読む文章:
★ ★ ★ ★
投稿日:2019/05/18 カテゴリー:瀧生山 永寳寺内慈眼寺
平成から令和と元号が代わり、新年を迎えた時のような印象を持つのは、大方の人の思いではないでしょうか。ただ狂騒ともいえる思惑と過剰な報道にはいささか閉口します。歴史が教える通り「天皇」を時の権力が利用する構造は変わらないということが後々証明されるのでしょうか。「君が代」を唄いながら「俺が代」だと。
大型連休と重なった五月一日、札所に御朱印を求め参拝される人も多く見かけました。皆それぞれが節目にあたり、新たな希望を抱きつつ・・・。
「万葉集」巻五、梅花の歌三十二首序文 〃時に、初春の令月(れいげつ)にして、気淑く(きよく)風和(かぜやわら)ぎ、梅は鏡前(きょうぜん)の粉(こ)を披(ひら)き、蘭は珮後(はいご)の香(こう)を薫(かを)らす。加以(しかのみにあらず)、曙の嶺に雲移り、松は羅(うすもの)を掛けて 蓋(きぬがさ)を傾け、夕の岫(くき)に霧結び、鳥はうすものに 封(こ)めらえて林に迷(まと)う。庭には新蝶(しんてふ)舞ひ、空には故雁(こがん)帰る。〃からの出典とのことですが、「令」が「冷」にならないよう平穏であってもらいたいです。
今回は14番札所 大雲院内知蓮寺を案内します。
瑞霧山 大雲院 掛川市上垂木87 電話0537-26-0553
1号線バイパス大池インターチェンジを降りて北進、大池インターチェンジ北の信号を直進しますと1キロ程で左手に桜木小学校があります。その500m程先、宮下橋の東側が県道原里大池線の馬場。この辺りが「年々(ねんねん)」です。東手入口に石塔(写真)が建ち、道なりに300m程で山門に到着します。
14番札所は「※知蓮寺」⇒「地蔵院内知蓮寺」⇒「大雲院内知蓮寺」と移り変わっていきます。 「知連山中(やまなか) お医者がいない お医者どころか 道もない」(異説有り)と地口で囃された辺境の地も 今では「ねむの木学園」のある「ねむの木村」として全国的に知られるところとなっています。
知連にあった知蓮寺の観音様は後に坂下(さかした)の「地蔵院」に移され、「地蔵院」廃寺により 現在「大雲院」に祀られています。(昭和50年1975)
★ ★ ★ ★
保存データ:
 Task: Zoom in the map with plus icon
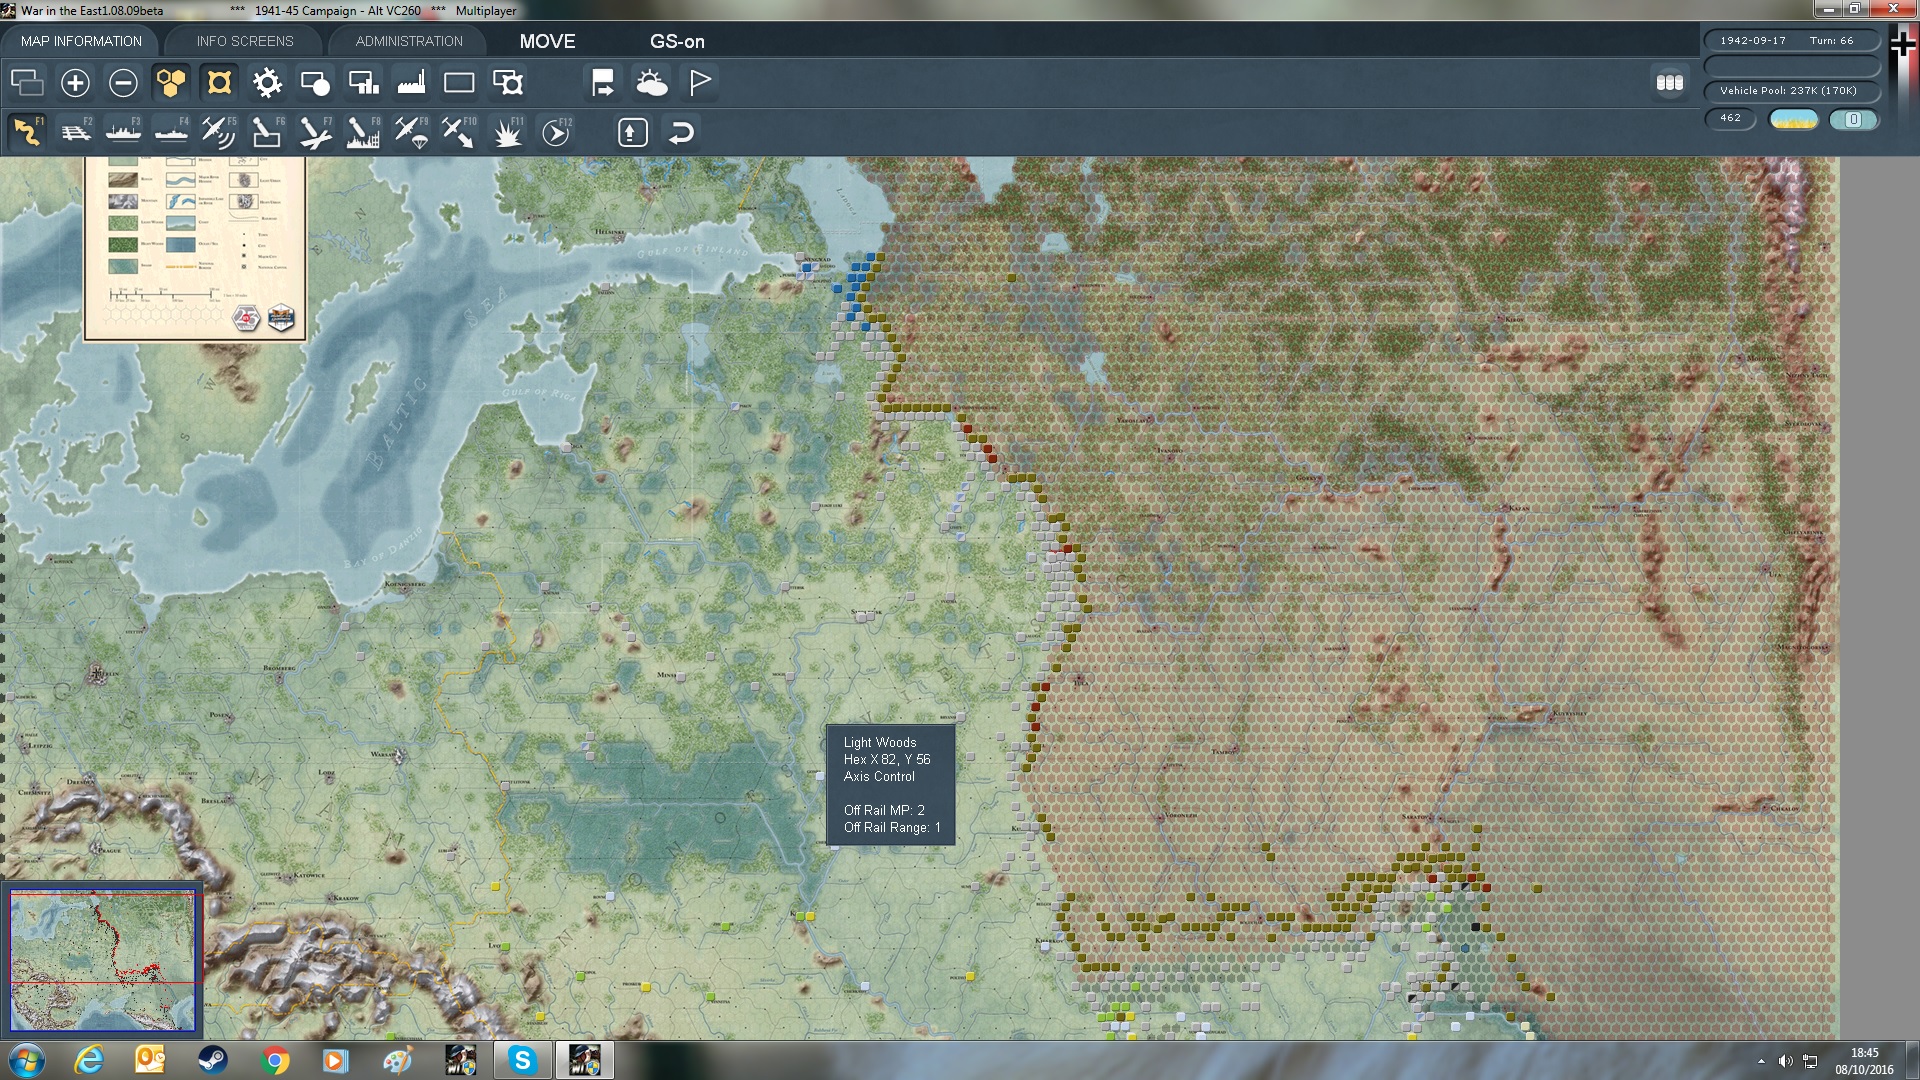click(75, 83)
★ ★ ★ ★
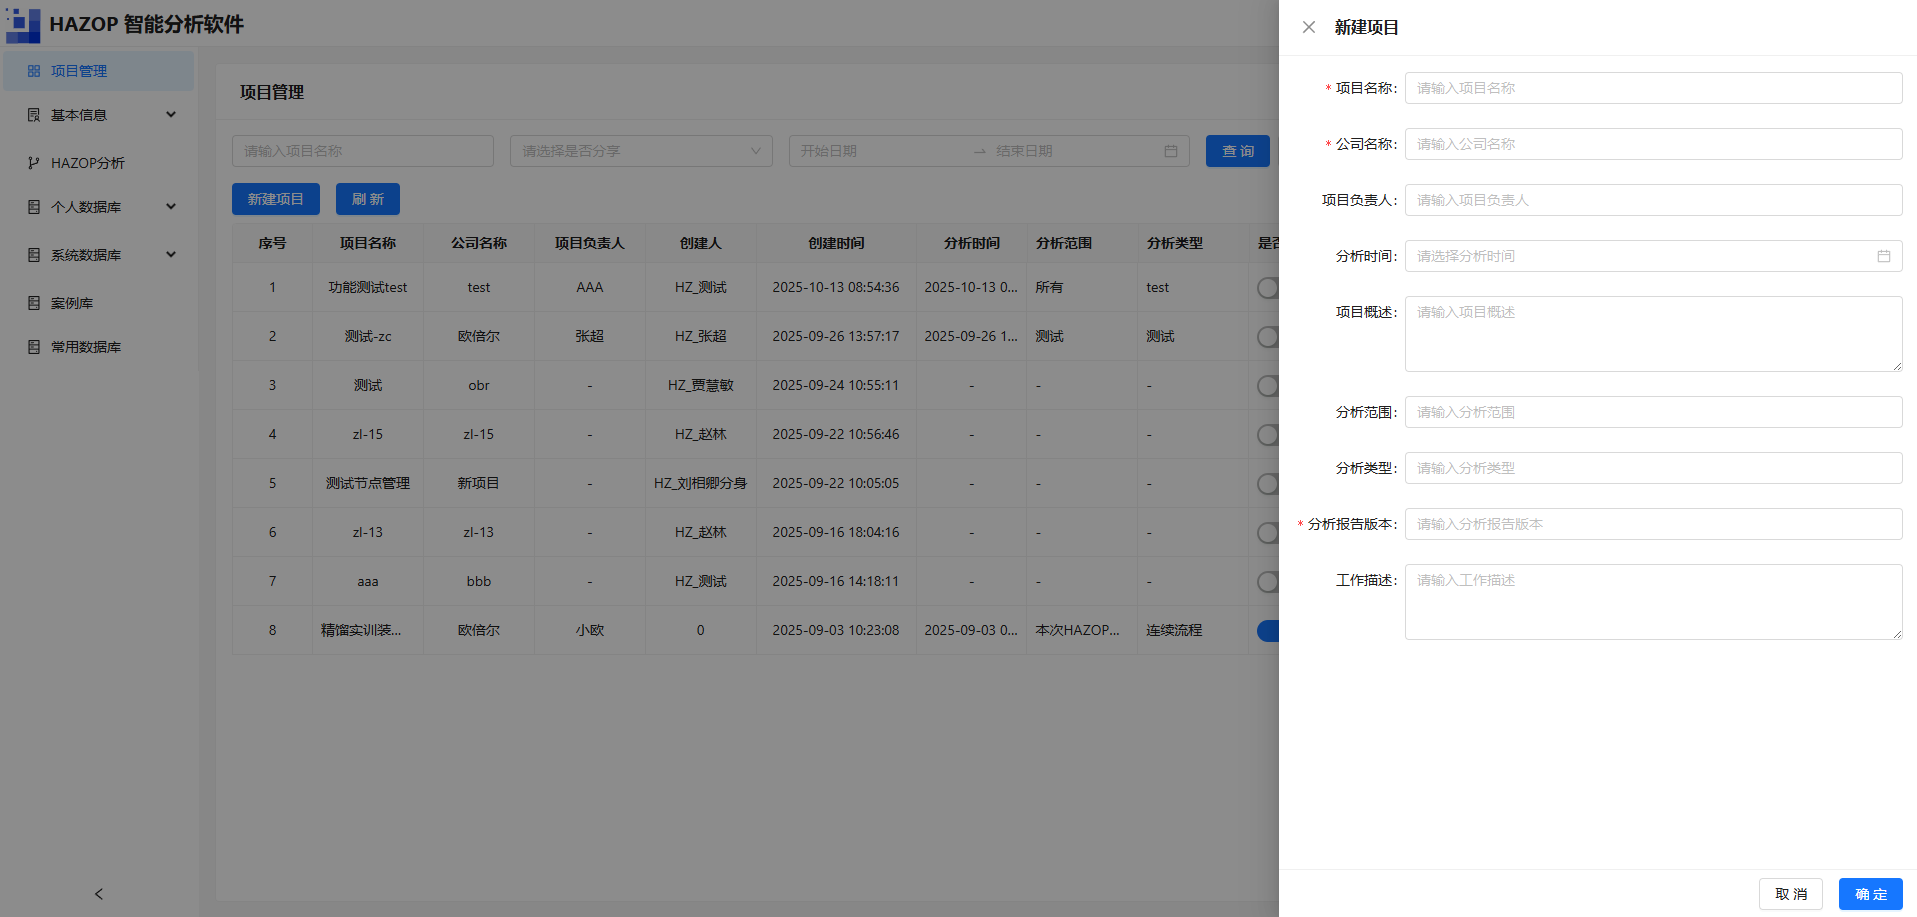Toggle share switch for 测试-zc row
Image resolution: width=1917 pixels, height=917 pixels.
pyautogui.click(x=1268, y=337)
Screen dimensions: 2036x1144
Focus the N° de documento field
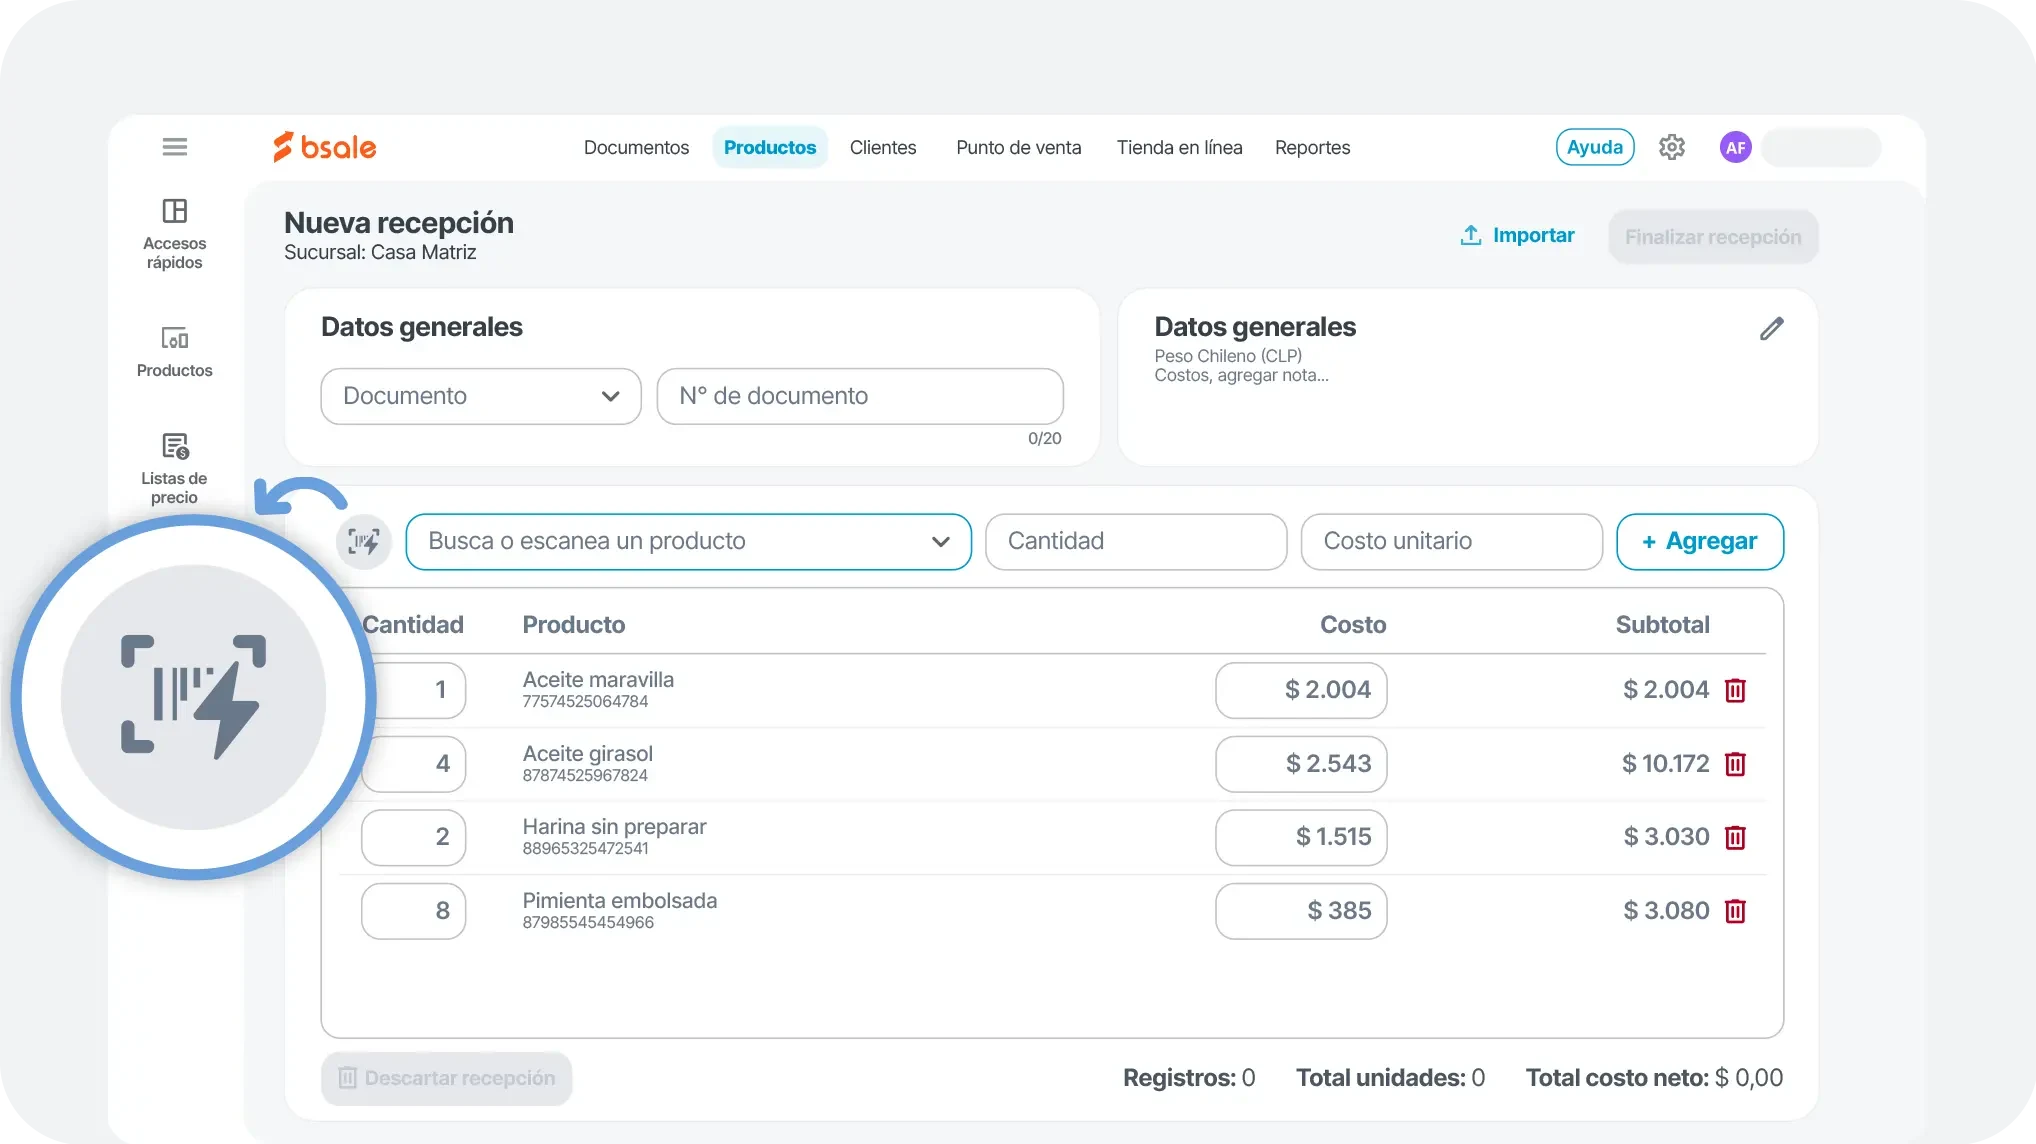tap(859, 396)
★ ★ ★ ★
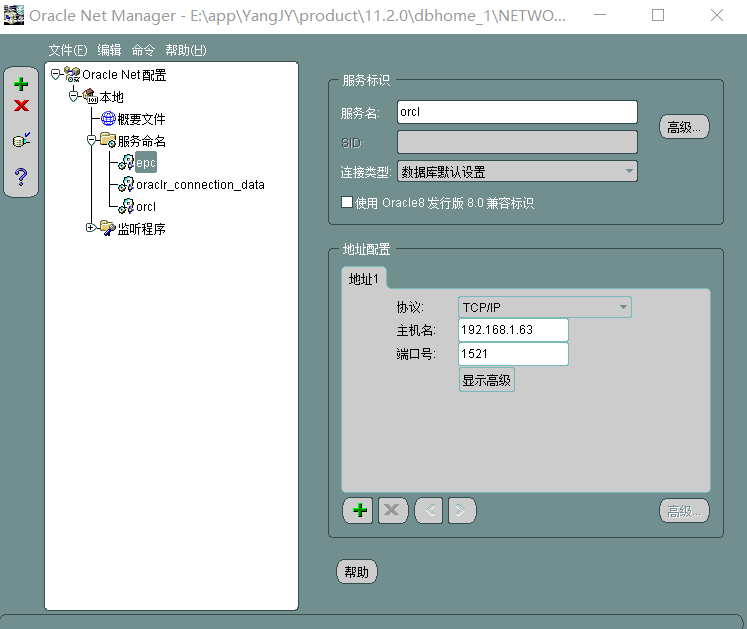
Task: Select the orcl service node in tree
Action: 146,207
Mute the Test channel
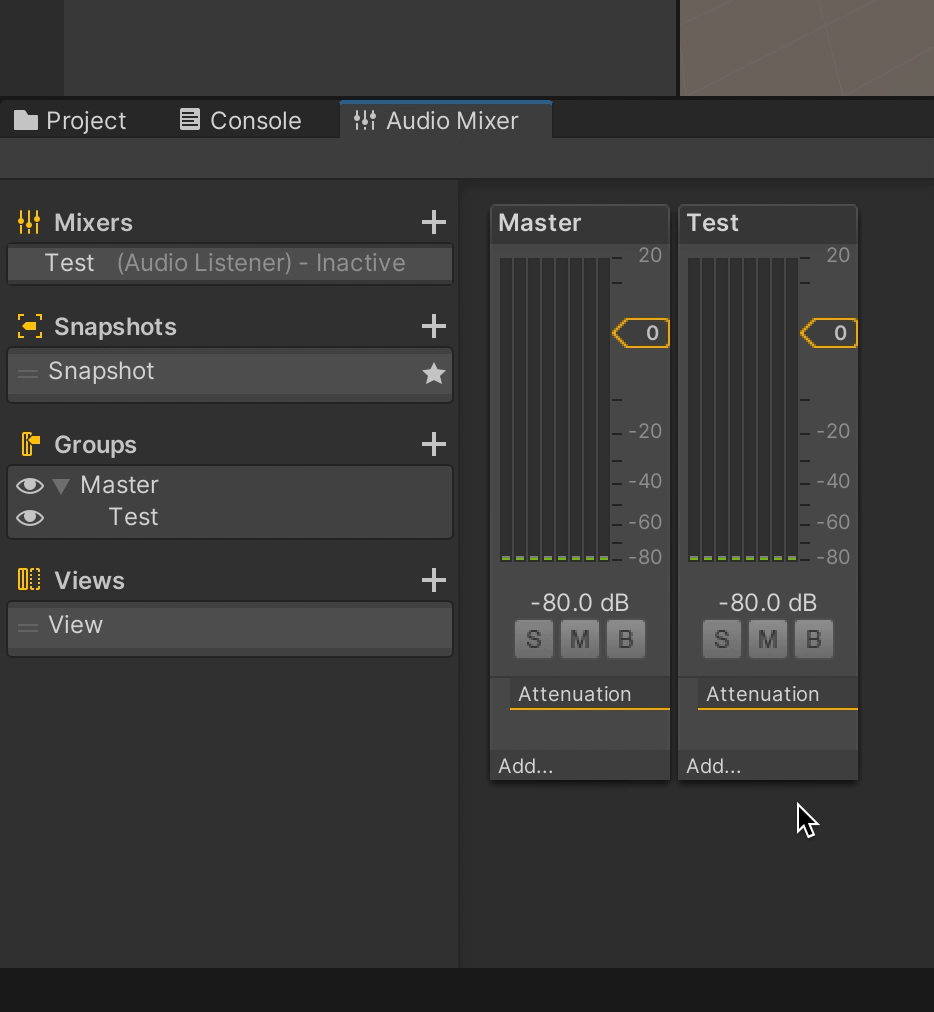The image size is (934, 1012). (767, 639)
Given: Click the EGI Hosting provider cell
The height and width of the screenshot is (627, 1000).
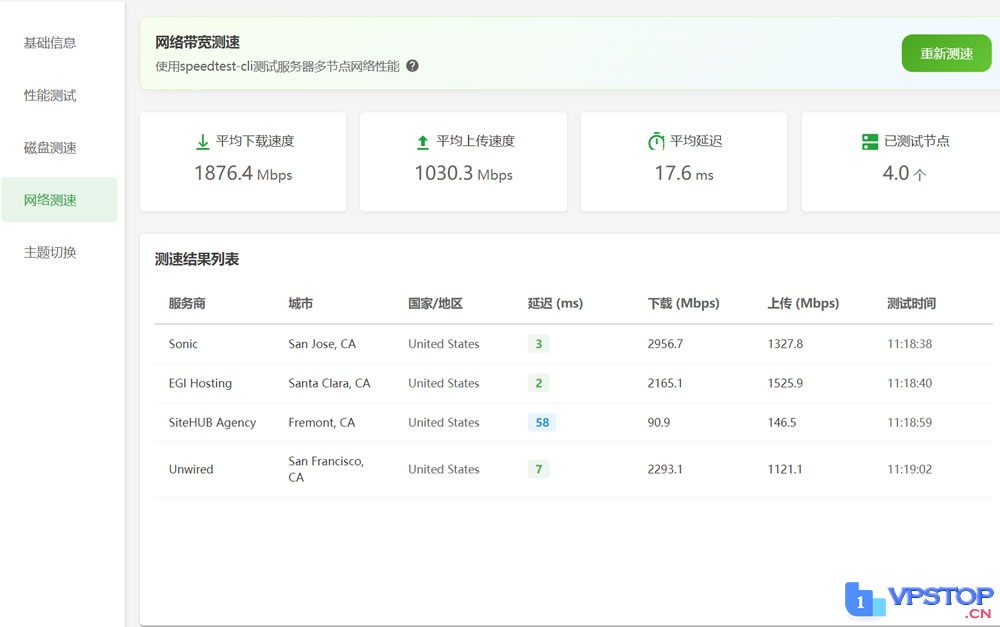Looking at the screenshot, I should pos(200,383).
★ ★ ★ ★
作業の指示:
札所案内の文章で「瑞霧山 大雲院 掛川市上垂木87」を含む箇所から「ます。(昭和50年1975)」までの部分を、「宮下橋」を「宮前橋」に差し替えて書き出してもらえますか？

正しい解答:
瑞霧山 大雲院 掛川市上垂木87 電話0537-26-0553
1号線バイパス大池インターチェンジを降りて北進、大池インターチェンジ北の信号を直進しますと1キロ程で左手に桜木小学校があります。その500m程先、宮前橋の東側が県道原里大池線の馬場。この辺りが「年々(ねんねん)」です。東手入口に石塔(写真)が建ち、道なりに300m程で山門に到着します。
14番札所は「※知蓮寺」⇒「地蔵院内知蓮寺」⇒「大雲院内知蓮寺」と移り変わっていきます。 「知連山中(やまなか) お医者がいない お医者どころか 道もない」(異説有り)と地口で囃された辺境の地も 今では「ねむの木学園」のある「ねむの木村」として全国的に知られるところとなっています。
知連にあった知蓮寺の観音様は後に坂下(さかした)の「地蔵院」に移され、「地蔵院」廃寺により 現在「大雲院」に祀られています。(昭和50年1975)